La plupart des jeux d'aventure et des Mud comportaient un système d'attribution de points qui permettaient de passer d'un niveau à l'autre et d'obtenir des privilèges spéciaux ; je ne voulais pas d'un tel système, non pas tant par idéal égalitaire, mais parce que je voulais que le jeu soit illimité, et que tout système de points et de niveaux l'aurait bridé. Les joueurs seraient arrivés à un moment au score maximal, et auraient estimé avoir terminé le jeu. Mon approche séduisit ceux qui appréciaient l'égalitarisme et déplut à ceux qui estimaient qu'un jeu devait comporter un décompte de points, des gagnants et des perdants (j'avais tout de même prévu une commande « score », puisque tout le monde la tapait, mais il n'était pas difficile de se rendre compte qu'elle était bidon). Il y eut donc une espèce de sélection naturelle qui favorisa les idéaux égalitaires. Moi, j'aime bien l'égalitarisme, mais ce n'était pas vraiment le but de l'expérience.

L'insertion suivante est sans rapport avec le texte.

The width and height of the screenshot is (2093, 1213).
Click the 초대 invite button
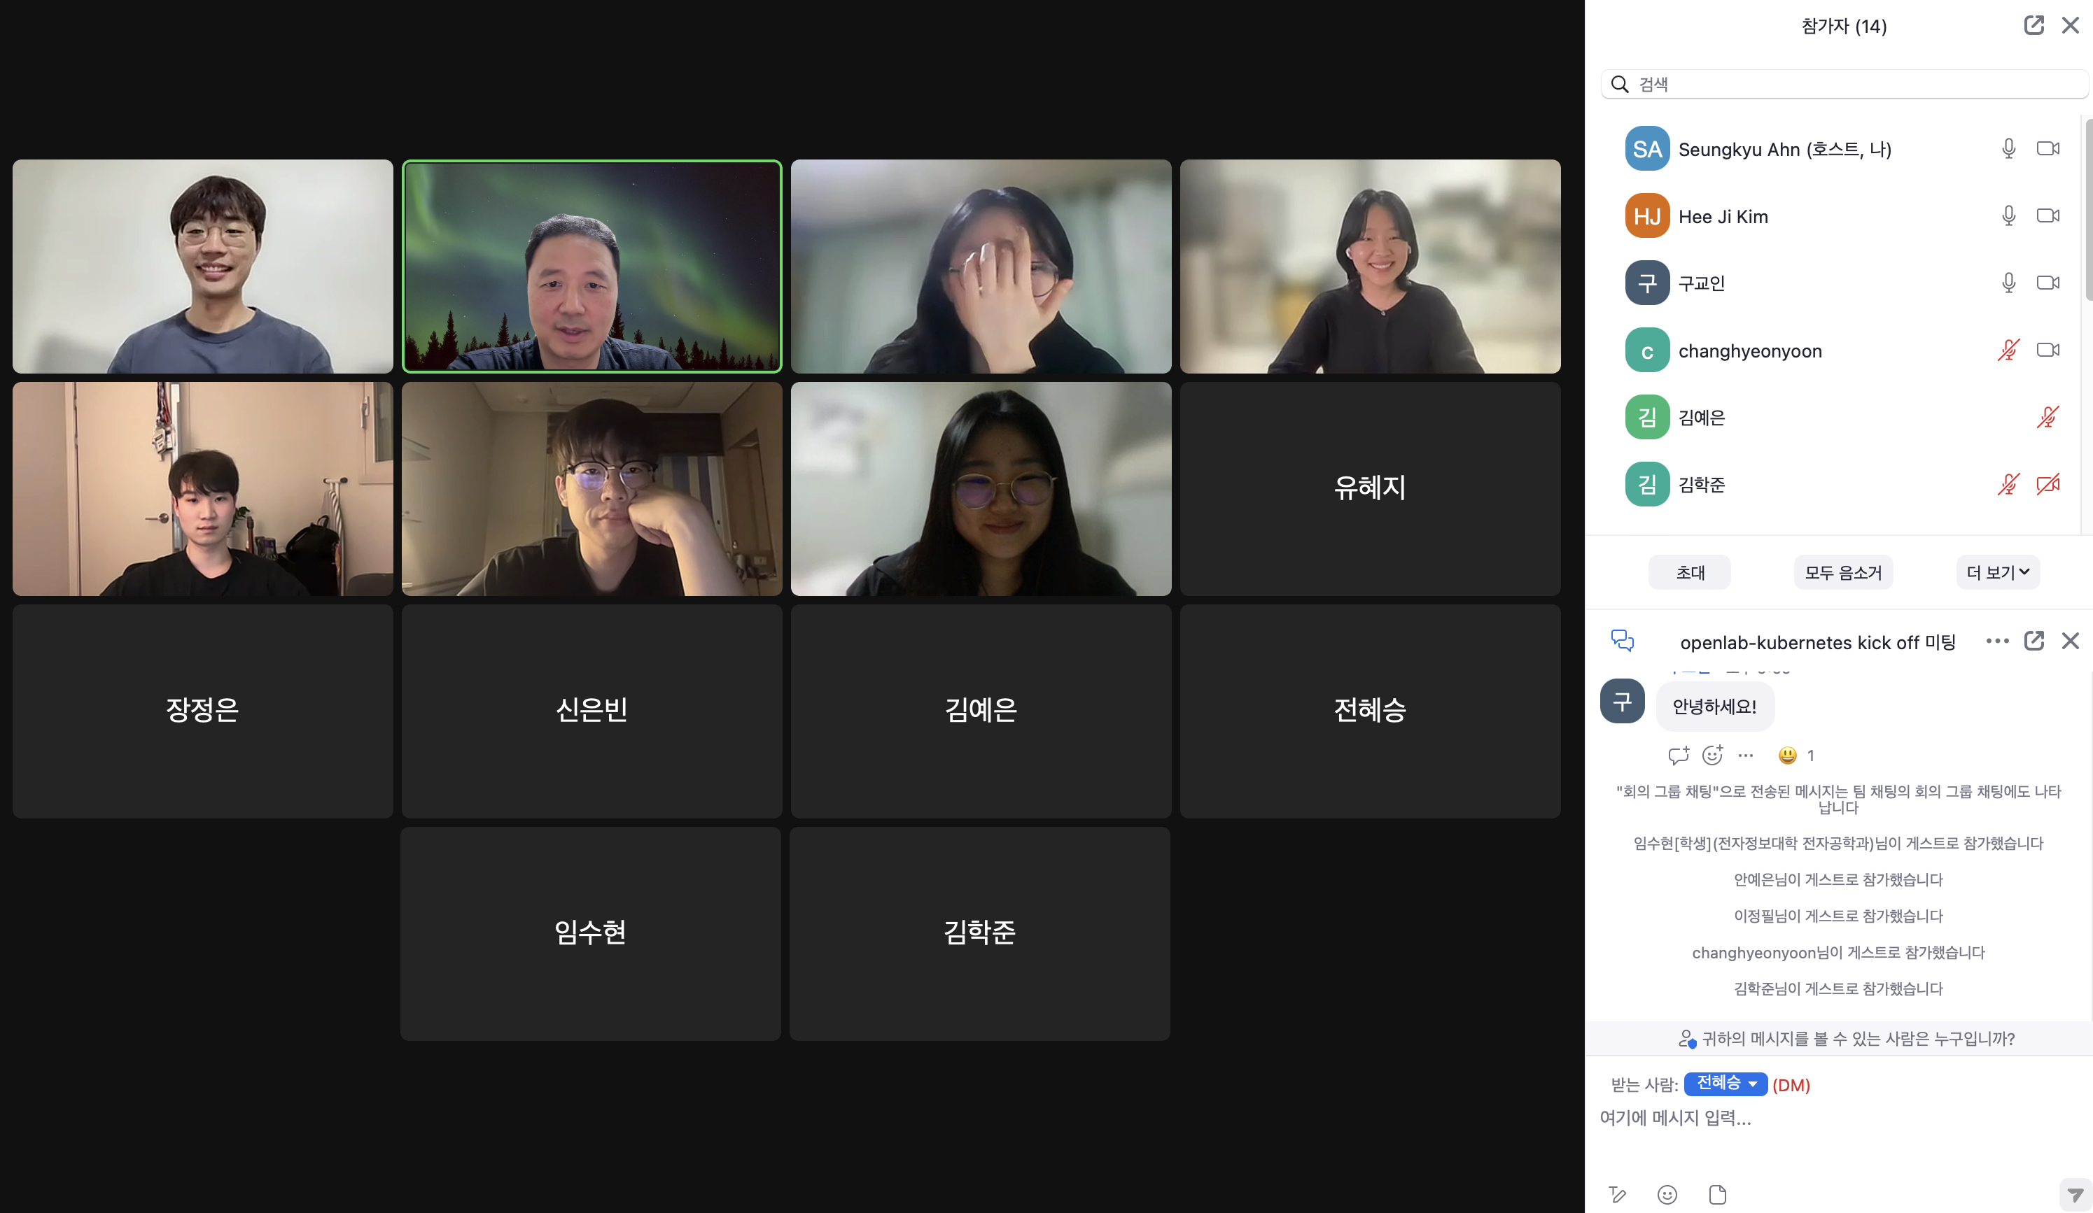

Bruckman estima que la réponse d'Aspnes confirmait « l'assertion de Langdon Winner selon laquelle les objets eux-mêmes sont politiques. C'est un changement du logiciel qui a favorisé des interactions nouvelles et qui a attiré un autre type d'utilisateur. Les valeurs de la communauté nouvellement formée sont issues pour une bonne part du logiciel, de la façon dont il a été conçu. »

Richard Bartle, de son côté, préfère de loin le côté jeu des Muds à leur côté outil d'expérimentation sociale. Il me confia ainsi plusieurs fois que l'attrait fondamental des Muds tels qu'il les avait conçus disparaissait lorsqu'on supprimait la possibilité qu'un personnage meure. Que des gens s'en servent pour former des communautés ou faire du théâtre télématique, pourquoi pas, mais pour Bartle, ce n'est plus un jeu si l'on ne peut plus mourir. Les Muds se sont donc divisés en deux branches dans leur évolution, et ce n'est pas fini.